The following post shows you how to check for any stock splits and ex-dividends happening. It'll spit out a list of symbols. These can be used as alerts or piped into another script for updating your database as needed.
I want to thank pcavatore for suggesting this topic! Comments and suggestions help drive the content of this site. Now, onto the explanation. If you're just interested in the code, skip to the bottom or check out the github repo.
1. Requirements. We'll be using the "XML" library. In R, it makes it easy to extract tabular data from webpages. Running the following code will install "XML" if it isn't already installed. Then it will load the library for use.
if (!require(XML)) install.packages('XML')
library(XML)
2. URL selection. We'll need some online location from which to pull the data. Yahoo! has easy to grab stock split info; Nasdaq.com has easy to grab dividend info. So we'll use those.
#for stock split
url <- "http://biz.yahoo.com/c/s.html"
#or, for dividend information
url <- "http://www.nasdaq.com/dividend-stocks/dividend-calendar.aspx"
3. Download the data.
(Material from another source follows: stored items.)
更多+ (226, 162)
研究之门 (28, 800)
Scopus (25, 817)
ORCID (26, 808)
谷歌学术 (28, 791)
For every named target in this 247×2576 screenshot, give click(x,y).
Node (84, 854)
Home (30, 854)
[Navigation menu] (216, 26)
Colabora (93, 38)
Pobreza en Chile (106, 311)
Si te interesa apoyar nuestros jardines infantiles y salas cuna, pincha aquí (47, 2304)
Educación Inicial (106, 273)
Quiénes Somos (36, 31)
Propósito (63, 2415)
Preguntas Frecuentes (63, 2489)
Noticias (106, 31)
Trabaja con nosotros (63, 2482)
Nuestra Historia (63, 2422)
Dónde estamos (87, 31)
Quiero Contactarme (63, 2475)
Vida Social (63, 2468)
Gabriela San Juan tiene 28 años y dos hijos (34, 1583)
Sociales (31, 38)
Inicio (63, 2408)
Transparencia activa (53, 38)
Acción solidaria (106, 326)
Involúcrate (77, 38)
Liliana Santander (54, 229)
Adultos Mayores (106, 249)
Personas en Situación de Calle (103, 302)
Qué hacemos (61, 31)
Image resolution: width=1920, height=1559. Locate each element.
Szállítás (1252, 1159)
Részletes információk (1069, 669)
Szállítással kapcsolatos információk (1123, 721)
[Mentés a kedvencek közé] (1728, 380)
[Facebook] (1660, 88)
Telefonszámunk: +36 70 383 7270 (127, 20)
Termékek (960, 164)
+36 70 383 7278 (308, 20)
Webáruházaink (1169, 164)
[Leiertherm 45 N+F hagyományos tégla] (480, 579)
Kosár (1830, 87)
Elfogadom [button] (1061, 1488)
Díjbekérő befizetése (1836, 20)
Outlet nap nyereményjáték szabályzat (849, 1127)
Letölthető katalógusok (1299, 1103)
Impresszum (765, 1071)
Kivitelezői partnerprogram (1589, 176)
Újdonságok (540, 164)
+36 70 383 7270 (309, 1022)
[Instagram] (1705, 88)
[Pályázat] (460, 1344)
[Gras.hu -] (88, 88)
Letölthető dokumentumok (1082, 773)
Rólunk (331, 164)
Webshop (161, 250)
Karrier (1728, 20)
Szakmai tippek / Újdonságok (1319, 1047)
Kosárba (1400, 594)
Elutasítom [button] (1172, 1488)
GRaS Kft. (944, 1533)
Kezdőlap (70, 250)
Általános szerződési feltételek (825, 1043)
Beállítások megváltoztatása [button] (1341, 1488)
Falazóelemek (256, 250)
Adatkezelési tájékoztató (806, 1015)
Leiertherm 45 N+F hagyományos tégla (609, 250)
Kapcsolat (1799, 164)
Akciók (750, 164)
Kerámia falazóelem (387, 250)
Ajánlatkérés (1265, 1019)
We use the readHTMLTable function in order to grab the data.
tables <- readHTMLTable(url)
4. Extract desired data. The previous command will return more tables than you're interested in. Within those tables is also more data than we're interested in. So, we'll print out just the specific table and data column we'd like, now that the tables are stored in memory.
#for stock split data you only want the 6th table and the 3rd data column
tables[[6]][3]
#for the ex-dividend data you only want the "Table1" table and its 1st data column
tables[['Table1']][1]
5. The complete code. It can also be found on github, here.
if (!require(XML)) install.packages('XML')
library(XML)
# Check for stock splits
url <- "http://biz.yahoo.com/c/s.html"
tables <- readHTMLTable(url)
tables[[6]][3]
# Check for ex-dividend
url <- "http://www.nasdaq.com/dividend-stocks/dividend-calendar.aspx"
tables <- readHTMLTable(url)
tables[['Table1']][1]
6. Conclusion. You should now be able to get a printout of any stock splits or ex-dividend dates occurring. This can be used to help update your database or keep you alerted to potential trading opportunities.
7. Further. The above outline can be used to download other tabular data. The basic outline is: find a site with tabular date, download that data, and then extract the tables and columns you need.